In the SOAP world, service operations are the methods that operate on message structures. They are often CRUDish but don't have to be. In the OSID world, these would certainly include the methods defined in OsidSessions. They may also include the methods in OsidManagers that provide access to the OsidSession endpoints and similarly with OsidLists and the OsidObjects. Using operation to distinguish between a data access method and methods which operate on OsidObjects doesn't hold up. At the very least, all methods in the OSIDs that define an OPERATION_FAILED error can be considered service operations.

However, if an OSID Provider implements a live database call behind the display name and description and falls back to using stale data in case of an error, doesn't this also count as a service operation? The OSIDs go out of their way to blur the line between service operation and data so terminology that tries to distinguish them will be problematic.

(warning) Relation (Entity Relations, Relationships)

In the modeling world, a relation is described by the cardinality between two entities. Entity relations are expressed throughout the OSIDs.

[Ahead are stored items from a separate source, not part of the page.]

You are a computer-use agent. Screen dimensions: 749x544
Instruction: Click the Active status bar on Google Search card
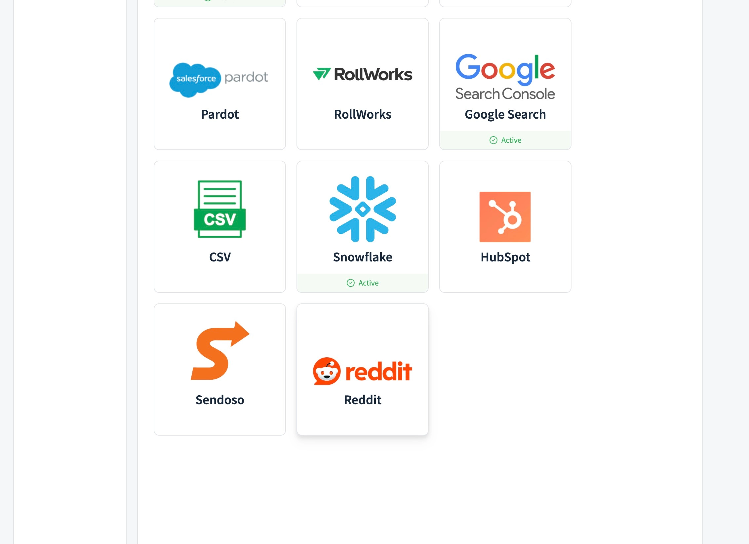click(x=505, y=140)
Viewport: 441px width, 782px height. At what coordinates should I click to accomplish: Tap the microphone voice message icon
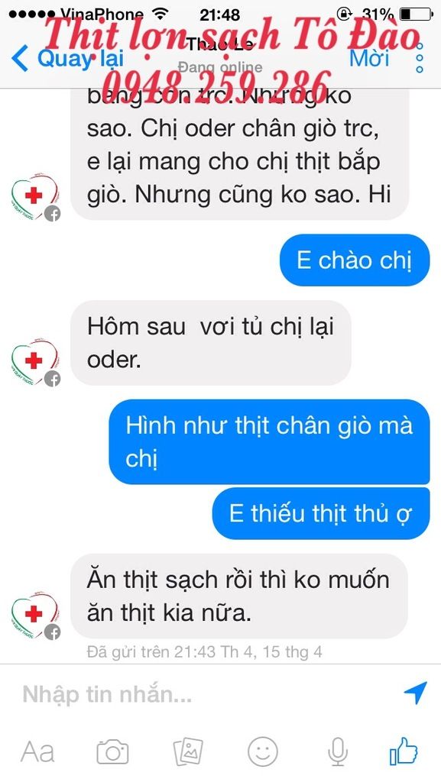pyautogui.click(x=338, y=752)
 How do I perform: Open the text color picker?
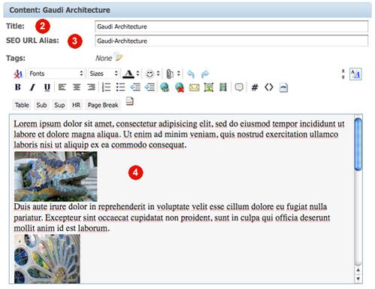click(x=131, y=74)
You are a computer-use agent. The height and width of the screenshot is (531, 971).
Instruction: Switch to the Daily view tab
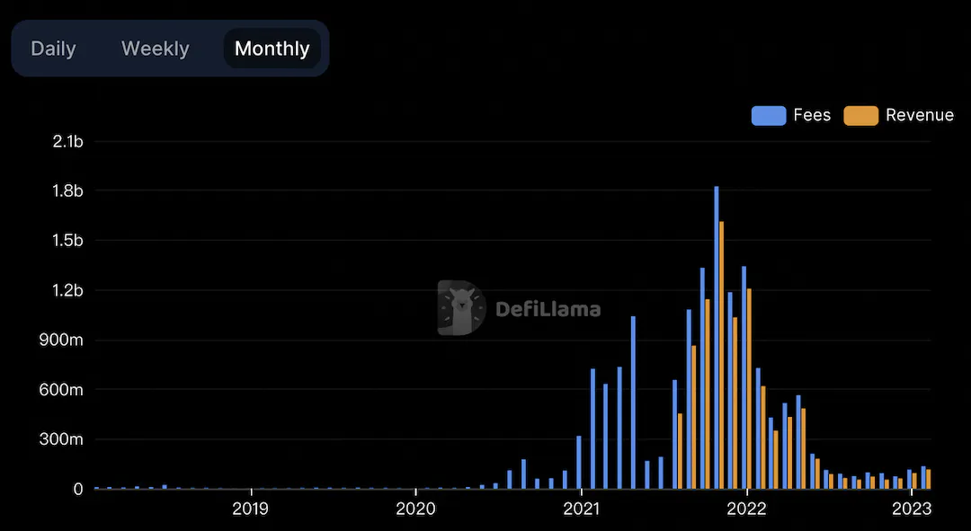pyautogui.click(x=53, y=49)
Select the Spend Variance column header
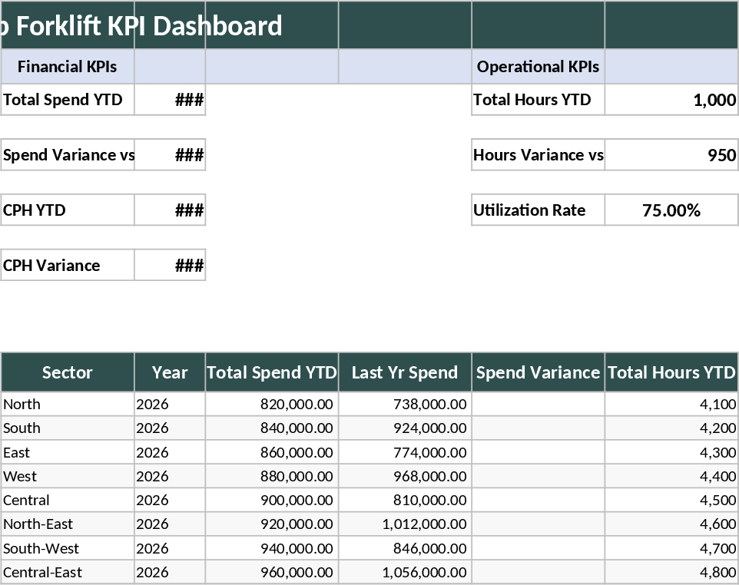The width and height of the screenshot is (739, 585). pyautogui.click(x=538, y=372)
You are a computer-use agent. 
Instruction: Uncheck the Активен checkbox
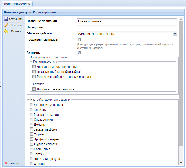[x=79, y=52]
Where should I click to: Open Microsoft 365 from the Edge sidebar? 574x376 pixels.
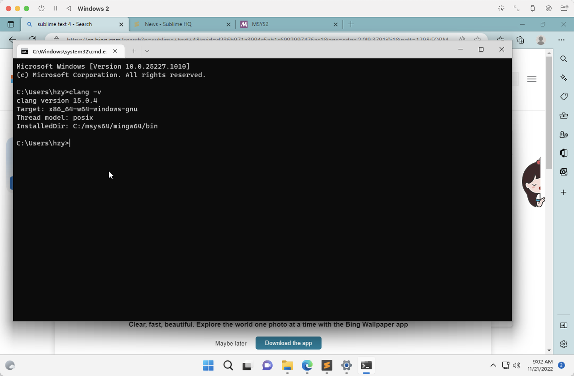[x=563, y=153]
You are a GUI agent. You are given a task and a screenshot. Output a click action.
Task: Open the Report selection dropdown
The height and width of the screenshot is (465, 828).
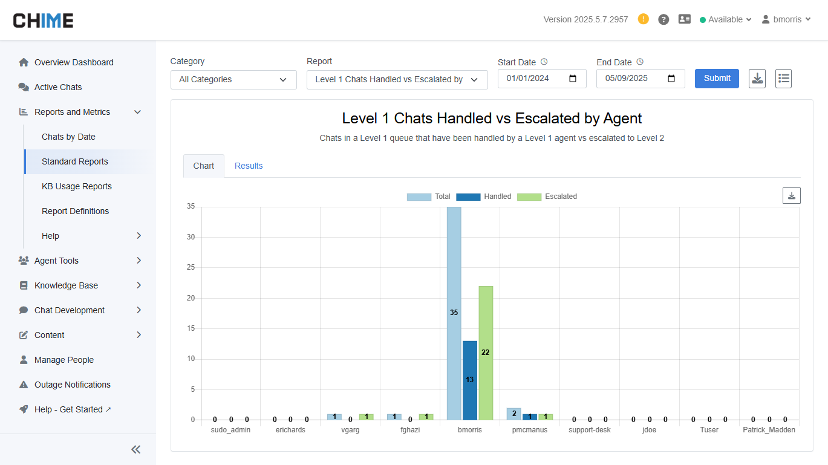pos(397,80)
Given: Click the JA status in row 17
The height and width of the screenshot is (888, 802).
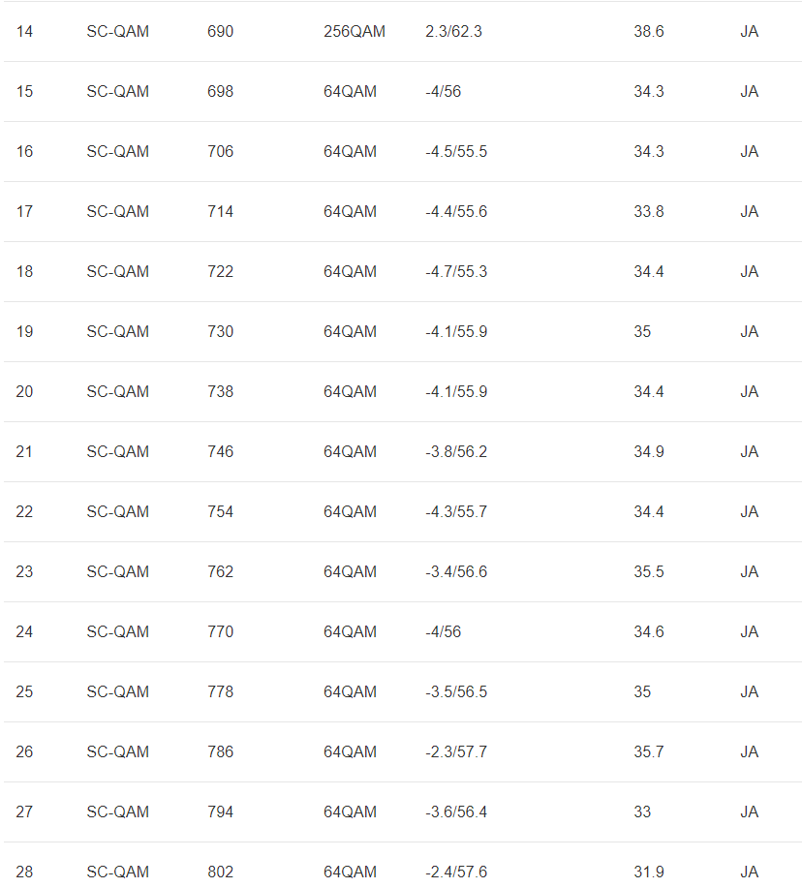Looking at the screenshot, I should click(750, 212).

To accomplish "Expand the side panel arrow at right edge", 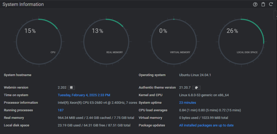I will point(276,16).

OSIDs have a special kind of OsidObject called OsidRelationship. An OsidRelationship is an entity relation between two OsidObjects that exists for a period of time. Not every entity relation between two entities is an OsidRelationship.  

(warning) Service (OSID, Package)

The term "service" doesn't have any formal definition in the OSID Specification. It's tossed around because this is a Service Design Methodology and OSIDs are specifications for how OSID Providers provide services to OSID Consumers.

However, it doesn't mean anything in particular. 't OSID may define other OSIDs within it and each OSID defines OsidManagers and OsidSessions, each which provide a service. Then, each OsidObject as an interface into an OSID Provider is also a service. Once again, the OSIDs go out of their way to confuse conventional classifications.

The term OSID can also be over-interpreted. OSID is an acronym for Open Service Interface Definition. It is the interface definition, or specification itself, not any implementation of it. Thus the phrase "OSID Provider."

However, OSID is often used to describe an entire package, i.e. "The Authorization OSID" or "The Billing OSID." OSID isn't used for any particular interface but rather a set of interfaces. But some OSIDs contain other OSIDs, and it tends to mean just the top level, i.e. "The Course OSID" vs. "The Course Registration OSID." 

OSIDs do not formally define the term package. Packages seem to be implied by the naming of the interfaces (osid.mapping.Location) and the OSID Java Binding takes that literally into the Java world. However, not all Java packages are OSIDs as can be seen with the OsidRecord interfaces, i.e. osid.personnel.records.PersonRecord is part of the Personnel OSID.

The ERD below captures the difficulty in moving among all of these terms as there are no direct 1:1 mappings anywhere. Using the more specific OSID terminology is helpful when precision is needed.

(warning) Standard (Specification)

OSIDs have historically been referred to as specifications. The difference between a standard and a specification is confusing at best. Typically, one incorporates standards into specifications while others refer to specifications as a type of standard. Some believe a standard has accreditation associated with it, as in meets the standard while others perform quality assurance based on a specification. Some believe that a standard is based on a consensus process but a specification is not.  However, most use these terms interchangeably today and more often they get strung together. Who knows.